IV. Schlußempfehlungen 

Es wurden viele Fortschritte bei der Eingliederung des Behinderten in das Gesellschaftsleben erzielt. Doch da es immer mehr erwachsene Behinderte in dieser Gesellschaft gibt, ist in den letzten Jahren in diesen Zentren zur Aufnahme von Behinderten ein großer Anstieg zu verzeichnen, so daß die Möglichkeit nicht mehr gewährleistet ist, daß die Behinderten ihren Lebensabend unter würdigen Bedingungen verbringen. Gleichzeitig gab es aber durch die entstehende Vernetzung dieser Verbände zur Dienstleistung für Behinderte und deren Familien Verbesserungsansätze. Schließlich haben sich die Lebenserwartungen eines behinderten Kindes deshalb verändert, weil sich die Entwicklungsmöglichkeit zum Erlangen eines beachtlichen Grades psychisch-motorischer und auch intellektueller Entfaltung aufgrund der Stimulation der Subjektivität des behinderten Kindes in einer freundlichen und fröhlichen Umgebung bewährt hat, wo der Behinderte spürt, daß ihm Aufmerksamkeit und Liebe zukommt. 

Aus all diesen Gründen ist es heute wichtiger denn je, das bereits existierende Informations- und Fürsorgenetz für Eltern behinderter Kinder auszubauen und weitere Netze zu schaffen , damit die Eltern so früh wie möglich mit der Wahrheit konfrontiert werden und ihren Kindern die besten Bedingungen für die Entwicklung bieten können. Gleichzeitig scheint es aber auch angebracht, auf die öffentliche Meinung durch die Massenmedien Einfluß zu nehmen, um die Eingliederung geistig behinderter Menschen in die Gesellschaft zu erleichtern, die trotz ihrer Behinderung fähig sind, mit anderen Menschen in Beziehung zu treten. 

Das Schaffen von spezialisierten Arbeitsplätzen oder von Arbeitseinrichtungen für Behinderte zusätzlich zu einer effektiveren Hilfe durch in diesem Sozialbereich Tätige sollte die Eingliederung erleichtern, die bereits vom Hl. Stuhl in jenem Dokument aus dem Jahre 1981 nachdrücklich gefordert wurde. »Der Wert einer Gesellschaft und Zivilisation bemißt sich nach dem Respekt, den diese den schwächsten ihrer Mitglieder bezeigt.«[5] 

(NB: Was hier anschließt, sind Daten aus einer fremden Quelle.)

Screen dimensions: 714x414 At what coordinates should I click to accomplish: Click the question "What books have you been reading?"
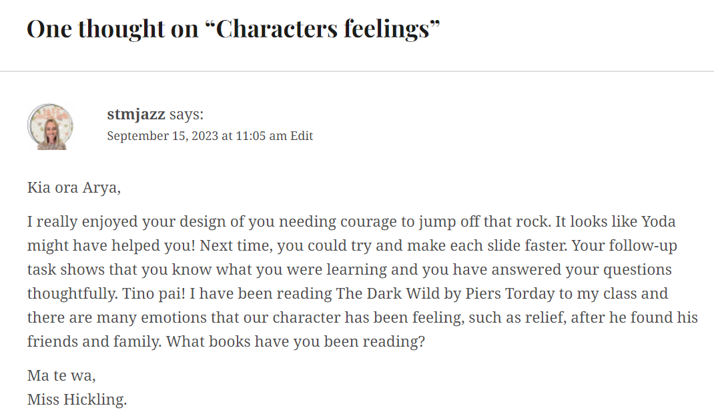pos(296,341)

In dem Maße, in dem nun eifrig die gesellschaftliche und arbeitsmäßige Eingliederung der am wenigsten begünstigten und bedürftigsten Glieder dieser Gesellschaft betrieben wird, stellt diese Gesellschaft selbst auch das »Thermometer« für den Grad an Weisheit dar, den die Menschheit an der Schwelle zum dritten Jahrtausend erreicht hat. Das waren einige Überlegungen, die wir gerne mit möglichst vielen Familien auf dieser Welt und mit den verschiedenen Bewegungen und in diesem so wesentlichen Bereich tätigen Einrichtungen teilen.

 


ANMERKUNGEN

1 Pastoralkonstitution über die Kirche in der Welt von heute, Gaudium et spes, 24,3.

2 GS, 12.

3 Ansprache von Papst Johannes Paul II. beim Kongreß über »Familie und Integration von Behinderten im Kindes- und Jugendalter« am 4. Dezember 1999, in: L’Osservatore Romano, deutschsprachige Wochenausgabe Nr. 2, 14. Januar 2000, S. 11, Nr. 2.

4 Ansprache von Papst Johannes Paul II., aaO., S. 11, Nr. 4.

5 Dokument des Hl. Stuhls zum Internationalen Jahr der Behinderten, in: L’Osservatore Romano, deutschsprachige Wochenausgabe Nr. 12, 20. März 1981, S. 1 u. 4–5.